Now we know in which order vertices should be visited. Traverse the graph and calculate each vertex's level based on the level of the parent of the vertex. (caution: We didn't compress the graph, that is we didn't merge adjacent vertices of same color. So if a vertex v
and it's parent have same color, v
has the same level with its parent.)
code: 22324674
734F - Anton and School
The size of arrays b
and c
is up to 200000. If We read b
, c
and calculate d
, a
of the editorial as follow:
main = do
n <- getInt
bs <- getInts -- defined as problem C
cs <- getInts
let ds = zipWith (+) bs cs
let as = ... -- get the original array
There will be four [Int]
, each containing 200000 integers. If a list contains n
integers it consumes 5n
words. In this case 4000000 words = 4000000 * 64 bytes are needed. Well... it's 244 MB. Moreover we need more arrays than a
, b
, c
, and d
.
Clearly the problem is List
. Fortunately in this problem we can use unboxed array because all elements of input are required in entire calculation and they are all integers.

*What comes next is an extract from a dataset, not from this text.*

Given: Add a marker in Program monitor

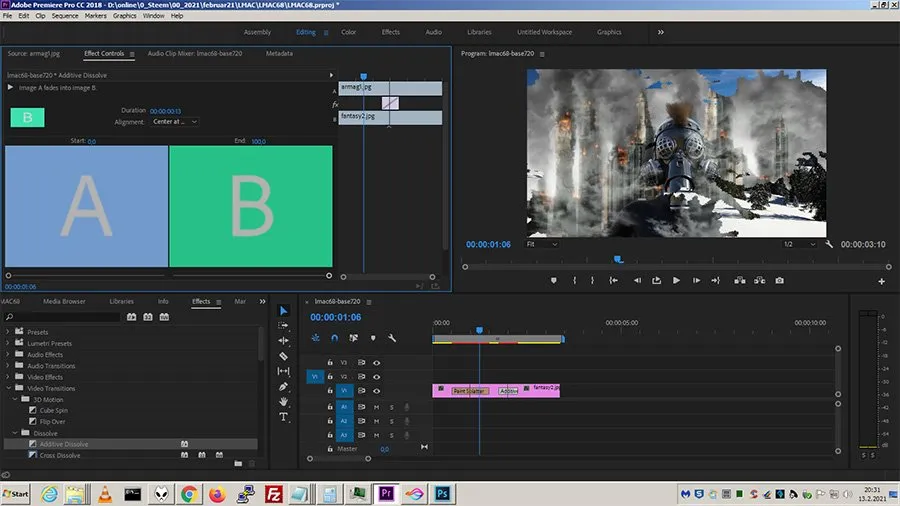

At first, reading input as [Int]
should be avoided:
import Data.Array.IArray
import Data.Array.Unboxed
getIntArray n = listArray (1,n) `fmap` getInts :: IO (UArray Int Int)
main = do
n <- getInt
bs <- getIntArray n
cs <- getIntArray n
What? It construct an unboxed array but still uses getInts
to build it! But this time that [Int]
is garbage collected as soon as each integer is filled in the array, so [Int]

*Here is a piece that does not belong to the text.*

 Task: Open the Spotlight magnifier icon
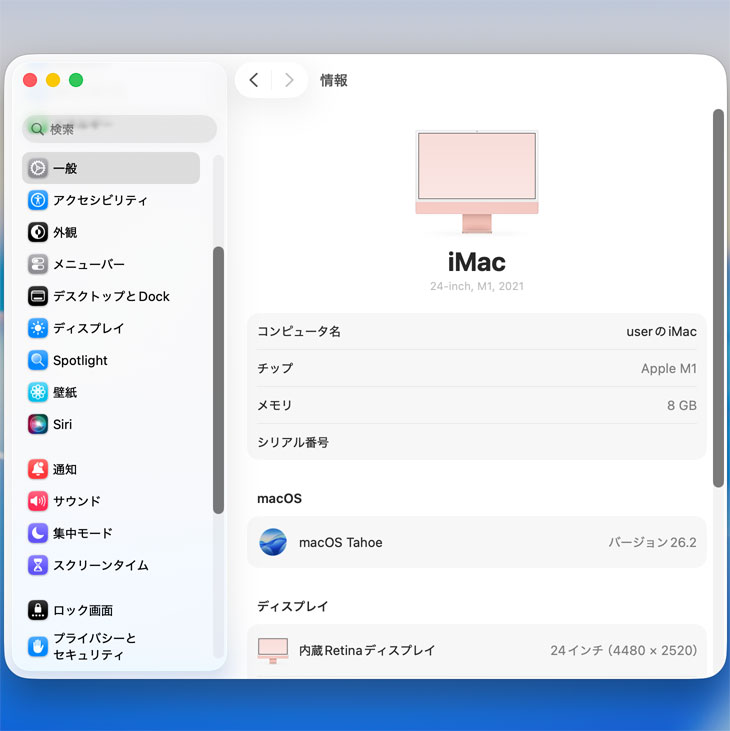pyautogui.click(x=38, y=360)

of length 200000 is never made. This is a funny part of Haskell ;)
There are several lines that contain elems as
which is passed to map
and forM_
as a parameter. My GHC 8.x is fine with traversing array (as
is UArray
), but Codeforces' GHC raise a compile error. I guess array is not an instance of Traversable
in GHC 7.x. List is surely an instance of Traversable
, and elems
returns the list representation of elements of an array.
As a result total memory usage is 81 MB which is comparable to my C++ code (54 MB.)